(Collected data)
::::::::

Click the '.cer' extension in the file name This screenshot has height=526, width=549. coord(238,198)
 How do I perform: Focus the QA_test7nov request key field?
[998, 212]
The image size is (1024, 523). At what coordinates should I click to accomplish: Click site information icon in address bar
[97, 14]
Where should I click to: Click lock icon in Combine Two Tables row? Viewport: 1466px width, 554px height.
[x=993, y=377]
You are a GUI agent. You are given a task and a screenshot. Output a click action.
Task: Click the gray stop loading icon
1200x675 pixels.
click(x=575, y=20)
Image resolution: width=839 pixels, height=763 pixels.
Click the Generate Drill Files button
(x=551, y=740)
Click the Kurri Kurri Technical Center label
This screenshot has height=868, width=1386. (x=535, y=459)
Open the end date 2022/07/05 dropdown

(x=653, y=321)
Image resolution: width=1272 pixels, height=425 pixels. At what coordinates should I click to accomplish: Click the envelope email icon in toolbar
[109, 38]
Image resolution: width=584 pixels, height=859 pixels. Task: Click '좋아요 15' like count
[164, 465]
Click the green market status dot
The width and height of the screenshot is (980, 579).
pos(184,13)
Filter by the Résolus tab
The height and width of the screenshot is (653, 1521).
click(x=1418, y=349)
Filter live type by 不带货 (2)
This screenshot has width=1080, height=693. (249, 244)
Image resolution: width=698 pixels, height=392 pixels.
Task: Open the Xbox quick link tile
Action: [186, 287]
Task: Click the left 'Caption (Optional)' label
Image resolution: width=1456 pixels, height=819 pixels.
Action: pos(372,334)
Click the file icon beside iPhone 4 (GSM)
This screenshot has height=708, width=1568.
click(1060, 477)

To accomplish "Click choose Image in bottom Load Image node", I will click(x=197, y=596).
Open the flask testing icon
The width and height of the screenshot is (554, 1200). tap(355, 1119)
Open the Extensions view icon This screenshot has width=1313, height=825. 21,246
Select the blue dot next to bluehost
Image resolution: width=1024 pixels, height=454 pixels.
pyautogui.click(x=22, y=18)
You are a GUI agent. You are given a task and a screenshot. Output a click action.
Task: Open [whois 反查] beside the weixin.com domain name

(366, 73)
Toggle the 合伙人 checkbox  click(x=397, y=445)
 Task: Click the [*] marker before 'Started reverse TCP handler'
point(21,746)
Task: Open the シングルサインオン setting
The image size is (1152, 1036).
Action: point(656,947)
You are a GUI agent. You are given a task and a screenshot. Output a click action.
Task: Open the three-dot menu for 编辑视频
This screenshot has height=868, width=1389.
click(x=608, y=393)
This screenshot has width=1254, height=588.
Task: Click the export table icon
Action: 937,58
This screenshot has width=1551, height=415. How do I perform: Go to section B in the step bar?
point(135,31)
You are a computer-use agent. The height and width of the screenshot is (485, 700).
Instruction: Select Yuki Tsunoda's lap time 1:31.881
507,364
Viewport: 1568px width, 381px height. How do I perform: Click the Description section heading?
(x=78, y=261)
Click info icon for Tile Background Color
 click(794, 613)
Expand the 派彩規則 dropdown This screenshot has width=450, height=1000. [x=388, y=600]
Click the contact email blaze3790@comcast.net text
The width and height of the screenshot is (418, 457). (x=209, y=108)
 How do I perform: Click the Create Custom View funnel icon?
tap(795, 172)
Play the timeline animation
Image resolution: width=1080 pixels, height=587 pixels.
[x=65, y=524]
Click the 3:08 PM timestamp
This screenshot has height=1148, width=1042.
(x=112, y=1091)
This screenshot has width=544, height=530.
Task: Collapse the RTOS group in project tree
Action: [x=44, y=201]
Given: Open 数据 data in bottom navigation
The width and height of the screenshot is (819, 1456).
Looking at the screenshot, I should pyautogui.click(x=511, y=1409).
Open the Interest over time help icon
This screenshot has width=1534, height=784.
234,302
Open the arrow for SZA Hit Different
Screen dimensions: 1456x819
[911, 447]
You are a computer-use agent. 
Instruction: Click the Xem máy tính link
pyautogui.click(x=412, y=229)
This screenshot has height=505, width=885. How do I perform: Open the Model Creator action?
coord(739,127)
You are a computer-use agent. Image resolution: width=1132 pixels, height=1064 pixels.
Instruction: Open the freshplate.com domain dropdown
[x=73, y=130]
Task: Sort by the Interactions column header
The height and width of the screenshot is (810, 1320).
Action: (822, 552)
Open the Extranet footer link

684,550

::::::::

== Required work ==
Having read the records above, print them out again exactly.

== Answer section ==
Click the '.cer' extension in the file name This screenshot has height=526, width=549. coord(238,198)
 How do I perform: Focus the QA_test7nov request key field?
[998, 212]
The image size is (1024, 523). At what coordinates should I click to accomplish: Click site information icon in address bar
[97, 14]
Where should I click to: Click lock icon in Combine Two Tables row? Viewport: 1466px width, 554px height.
[x=993, y=377]
You are a GUI agent. You are given a task and a screenshot. Output a click action.
Task: Click the gray stop loading icon
1200x675 pixels.
click(x=575, y=20)
Image resolution: width=839 pixels, height=763 pixels.
Click the Generate Drill Files button
(x=551, y=740)
Click the Kurri Kurri Technical Center label
This screenshot has height=868, width=1386. (x=535, y=459)
Open the end date 2022/07/05 dropdown

(x=653, y=321)
Image resolution: width=1272 pixels, height=425 pixels. At what coordinates should I click to accomplish: Click the envelope email icon in toolbar
[109, 38]
Image resolution: width=584 pixels, height=859 pixels. Task: Click '좋아요 15' like count
[164, 465]
Click the green market status dot
The width and height of the screenshot is (980, 579).
pos(184,13)
Filter by the Résolus tab
The height and width of the screenshot is (653, 1521).
click(x=1418, y=349)
Filter live type by 不带货 (2)
This screenshot has width=1080, height=693. (249, 244)
Image resolution: width=698 pixels, height=392 pixels.
Task: Open the Xbox quick link tile
Action: [186, 287]
Task: Click the left 'Caption (Optional)' label
Image resolution: width=1456 pixels, height=819 pixels.
Action: pos(372,334)
Click the file icon beside iPhone 4 (GSM)
This screenshot has height=708, width=1568.
click(1060, 477)

To accomplish "Click choose Image in bottom Load Image node", I will click(x=197, y=596).
Open the flask testing icon
The width and height of the screenshot is (554, 1200). tap(355, 1119)
Open the Extensions view icon This screenshot has width=1313, height=825. 21,246
Select the blue dot next to bluehost
Image resolution: width=1024 pixels, height=454 pixels.
pyautogui.click(x=22, y=18)
You are a GUI agent. You are given a task and a screenshot. Output a click action.
Task: Open [whois 反查] beside the weixin.com domain name

(366, 73)
Toggle the 合伙人 checkbox  click(x=397, y=445)
 Task: Click the [*] marker before 'Started reverse TCP handler'
point(21,746)
Task: Open the シングルサインオン setting
The image size is (1152, 1036).
Action: point(656,947)
You are a GUI agent. You are given a task and a screenshot. Output a click action.
Task: Open the three-dot menu for 编辑视频
This screenshot has height=868, width=1389.
click(x=608, y=393)
This screenshot has width=1254, height=588.
Task: Click the export table icon
Action: 937,58
This screenshot has width=1551, height=415. How do I perform: Go to section B in the step bar?
point(135,31)
You are a computer-use agent. The height and width of the screenshot is (485, 700).
Instruction: Select Yuki Tsunoda's lap time 1:31.881
507,364
Viewport: 1568px width, 381px height. How do I perform: Click the Description section heading?
(x=78, y=261)
Click info icon for Tile Background Color
 click(794, 613)
Expand the 派彩規則 dropdown This screenshot has width=450, height=1000. [x=388, y=600]
Click the contact email blaze3790@comcast.net text
The width and height of the screenshot is (418, 457). (x=209, y=108)
 How do I perform: Click the Create Custom View funnel icon?
tap(795, 172)
Play the timeline animation
Image resolution: width=1080 pixels, height=587 pixels.
[x=65, y=524]
Click the 3:08 PM timestamp
This screenshot has height=1148, width=1042.
(x=112, y=1091)
This screenshot has width=544, height=530.
Task: Collapse the RTOS group in project tree
Action: [x=44, y=201]
Given: Open 数据 data in bottom navigation
The width and height of the screenshot is (819, 1456).
Looking at the screenshot, I should pyautogui.click(x=511, y=1409).
Open the Interest over time help icon
This screenshot has width=1534, height=784.
234,302
Open the arrow for SZA Hit Different
Screen dimensions: 1456x819
[911, 447]
You are a computer-use agent. 
Instruction: Click the Xem máy tính link
pyautogui.click(x=412, y=229)
This screenshot has height=505, width=885. How do I perform: Open the Model Creator action?
coord(739,127)
You are a computer-use agent. Image resolution: width=1132 pixels, height=1064 pixels.
Instruction: Open the freshplate.com domain dropdown
[x=73, y=130]
Task: Sort by the Interactions column header
The height and width of the screenshot is (810, 1320).
Action: (822, 552)
Open the Extranet footer link

684,550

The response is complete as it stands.